• Conseillé par (Libraire)
    16 avril 2021

    Inspiré des carnets de bord du commodore Anson et de son second. Un roman graphique étonnant qui nous plonge dans les incertitudes, la rudesse et la puissance de la navigation.
    - Richard -


  • Conseillé par (Libraire)
    3 mars 2021

    L'aventure c'est l'aventure

    Quatre ans, c’est le délai de réalisation de cette BD monumentale. Quatre ans c’est la durée de l’histoire racontée tout au long des 272 pages comme si les auteurs, déjà remarqués par le magnifique « Martha Jane Cannary » avaient voulu coller leurs basques, jour par jour au périple de leur héros, le Commodore Anson. Nous sommes en 1740, alors que les puissances du monde sont en guerre, le Commodore se voit confier une escadre de huit navires et de deux mille hommes par le roi d’Angleterre George II. Sa mission est multiple: harceler, capturer, piller, occuper, rançonner du Cap Horn en passant par le Cap de Bonne Espérance, avec une attention particulière pour les côtes d’Amérique du Sud, où l’Espagne et Pizzaro occupent déjà une place de choix. Son navire s’appelle le Centurion, ses hommes, Saunders, Eliot, Brett mais aussi le lieutenant Philip Saumarez qui tint un journal de bord quotidien retrouvé en 1970 et le jeune Richard Walter auteur du Tour du Monde paru en 1748 qui connut un succès littéraire énorme.

    C’est qu’elle provoqua l’imagination cette expédition hors normes qui s’acheva dans les rues de Londres où furent acclamés les 188 marins rescapés. Trois siècles plus tard, elle nous subjugue toujours et la réussite des auteurs est de ne pas limiter cette histoire à de simples faits d’armes mais aussi d’en raconter la dimension humaine. Bien entendu tous les ingrédients du genre sont présents et racontés avec une précision documentaire indéniable: poursuites sous le vent, abordages, pillages, sont peints avec réalisme et l’on sent le souffle des boulets déchirer les haubans ou percer les toiles des voiles. Comme des caméras placées à la surface de l’eau, l‘écume de la mer laisse percer la silhouette de magnifiques navires dont on comprend au fil des pages le fonctionnement et la beauté. Il y’a du « Master and Commander » dans la BD. Comme dans le film de Peter Weir, le Commodore Anson, que l’on peut imaginer sous les traits de Russel Crowe, n’est pas qu’un simple exécutant aux ordres du Roi. Au fil des pages, des incidents, des accidents, se dessine le portrait d’un homme militaire, certes, mais empreint d’un humanisme réel, soucieux de la hiérarchie mais aussi des conditions de vie de ses marins.

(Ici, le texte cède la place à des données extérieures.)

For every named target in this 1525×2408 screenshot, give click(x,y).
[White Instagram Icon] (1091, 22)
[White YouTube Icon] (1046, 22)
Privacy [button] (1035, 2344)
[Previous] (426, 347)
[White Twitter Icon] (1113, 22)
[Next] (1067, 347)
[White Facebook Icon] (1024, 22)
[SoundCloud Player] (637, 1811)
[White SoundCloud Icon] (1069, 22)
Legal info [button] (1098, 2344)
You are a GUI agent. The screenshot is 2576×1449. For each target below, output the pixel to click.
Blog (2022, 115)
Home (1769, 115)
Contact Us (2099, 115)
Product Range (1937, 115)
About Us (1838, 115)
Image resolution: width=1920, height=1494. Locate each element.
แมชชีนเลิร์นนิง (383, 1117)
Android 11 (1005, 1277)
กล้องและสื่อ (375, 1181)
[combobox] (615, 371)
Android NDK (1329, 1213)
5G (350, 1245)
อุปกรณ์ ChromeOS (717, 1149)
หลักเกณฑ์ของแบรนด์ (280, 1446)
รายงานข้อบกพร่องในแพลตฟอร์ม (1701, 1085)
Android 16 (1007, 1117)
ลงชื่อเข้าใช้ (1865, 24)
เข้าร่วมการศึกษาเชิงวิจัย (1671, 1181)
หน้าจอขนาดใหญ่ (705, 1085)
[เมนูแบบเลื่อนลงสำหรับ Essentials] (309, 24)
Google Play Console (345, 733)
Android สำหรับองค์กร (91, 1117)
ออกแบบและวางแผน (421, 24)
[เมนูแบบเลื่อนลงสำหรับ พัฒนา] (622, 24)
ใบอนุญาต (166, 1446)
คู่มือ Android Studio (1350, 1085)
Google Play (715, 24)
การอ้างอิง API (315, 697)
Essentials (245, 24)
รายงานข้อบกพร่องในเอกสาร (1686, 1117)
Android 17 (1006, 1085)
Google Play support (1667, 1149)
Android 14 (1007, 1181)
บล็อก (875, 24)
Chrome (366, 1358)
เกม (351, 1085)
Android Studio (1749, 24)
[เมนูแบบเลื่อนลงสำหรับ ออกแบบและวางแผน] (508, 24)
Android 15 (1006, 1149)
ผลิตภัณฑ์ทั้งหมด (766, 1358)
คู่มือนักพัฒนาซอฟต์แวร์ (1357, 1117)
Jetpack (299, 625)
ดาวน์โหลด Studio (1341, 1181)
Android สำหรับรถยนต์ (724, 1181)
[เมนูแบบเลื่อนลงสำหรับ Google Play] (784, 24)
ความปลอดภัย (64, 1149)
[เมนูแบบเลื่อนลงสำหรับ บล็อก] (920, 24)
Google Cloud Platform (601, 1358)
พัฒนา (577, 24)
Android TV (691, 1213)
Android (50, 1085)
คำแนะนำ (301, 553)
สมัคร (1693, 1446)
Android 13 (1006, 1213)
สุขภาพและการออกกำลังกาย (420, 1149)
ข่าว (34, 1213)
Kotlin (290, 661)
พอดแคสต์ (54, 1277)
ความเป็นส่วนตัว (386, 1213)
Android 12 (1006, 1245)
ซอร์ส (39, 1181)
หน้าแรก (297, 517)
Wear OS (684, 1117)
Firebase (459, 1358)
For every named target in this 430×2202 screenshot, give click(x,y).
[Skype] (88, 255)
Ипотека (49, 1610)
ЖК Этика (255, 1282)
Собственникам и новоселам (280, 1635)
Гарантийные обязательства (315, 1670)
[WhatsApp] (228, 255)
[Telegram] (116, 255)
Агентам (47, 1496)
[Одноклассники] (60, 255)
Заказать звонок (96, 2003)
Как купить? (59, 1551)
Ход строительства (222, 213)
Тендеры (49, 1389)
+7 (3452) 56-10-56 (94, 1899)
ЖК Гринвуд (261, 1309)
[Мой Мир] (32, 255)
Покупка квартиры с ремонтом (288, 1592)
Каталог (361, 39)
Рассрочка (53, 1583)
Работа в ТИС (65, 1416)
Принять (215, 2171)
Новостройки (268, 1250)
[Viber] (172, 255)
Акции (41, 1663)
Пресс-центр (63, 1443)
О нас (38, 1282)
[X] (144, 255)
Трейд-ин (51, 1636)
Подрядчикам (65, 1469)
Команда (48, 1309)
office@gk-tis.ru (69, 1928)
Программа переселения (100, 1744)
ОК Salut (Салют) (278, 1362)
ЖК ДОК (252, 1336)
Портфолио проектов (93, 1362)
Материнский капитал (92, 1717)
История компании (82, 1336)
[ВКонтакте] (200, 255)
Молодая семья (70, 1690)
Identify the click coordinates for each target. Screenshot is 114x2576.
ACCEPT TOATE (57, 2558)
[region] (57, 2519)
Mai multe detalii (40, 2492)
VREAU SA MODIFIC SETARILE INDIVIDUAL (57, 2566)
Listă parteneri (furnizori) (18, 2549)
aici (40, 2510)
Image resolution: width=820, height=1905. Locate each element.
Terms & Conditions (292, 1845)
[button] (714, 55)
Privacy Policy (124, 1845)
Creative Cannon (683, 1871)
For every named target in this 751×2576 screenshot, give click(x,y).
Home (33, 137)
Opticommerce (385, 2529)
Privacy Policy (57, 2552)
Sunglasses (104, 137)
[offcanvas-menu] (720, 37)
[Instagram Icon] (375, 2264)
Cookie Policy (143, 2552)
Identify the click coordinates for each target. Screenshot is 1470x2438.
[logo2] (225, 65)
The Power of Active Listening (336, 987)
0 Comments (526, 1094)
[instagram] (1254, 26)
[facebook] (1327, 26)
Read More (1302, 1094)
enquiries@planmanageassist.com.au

    Elles sont terribles ces conditions, pour des hommes parfois enrôlés de force, parfois inaptes à la navigation avant même d’embarquer sur les quais de Portsmouth. On descend dans les cales où l’on meurt de blessures, de mitrailles et surtout de scorbut, cette maladie due aux carences en vitamine, qui ne provoqua aucune enquête sanitaire pour le futur, au retour de survivants. Aux dessins contemporains, qui peuvent troubler certains lecteurs habitués à la ligne claire, s’ajoutent dans des pages magnifiques, des reproductions détaillées et retravaillées de cartes anciennes de l’ouvrage paru en 1748 de Richard Walter. On se croirait ainsi dans un cours de géographie, de botanique, de naturalisme de l’époque.

    La fin de l’album nous révèle que cette expédition, glorieuse, encensée, fut aussi vite oubliée que vécue, absorbée par d’autres conflits. Il fallut à Anson quatre ans pour réaliser ce tour du Monde. Yannick Bestaven vient de clôturer le sien en 80 jours, 3 heures et 44 minutes, mais le navigateur rochelais n’eut pas à attaquer des navires anglais, à dresser le dessin de rivages encore peu connus, à piller la douane de Payta ou à chercher à se ravitailler à Macao en terre de Chine. Heureusement pour lui. Malheureusement pour le Commodore et ses hommes.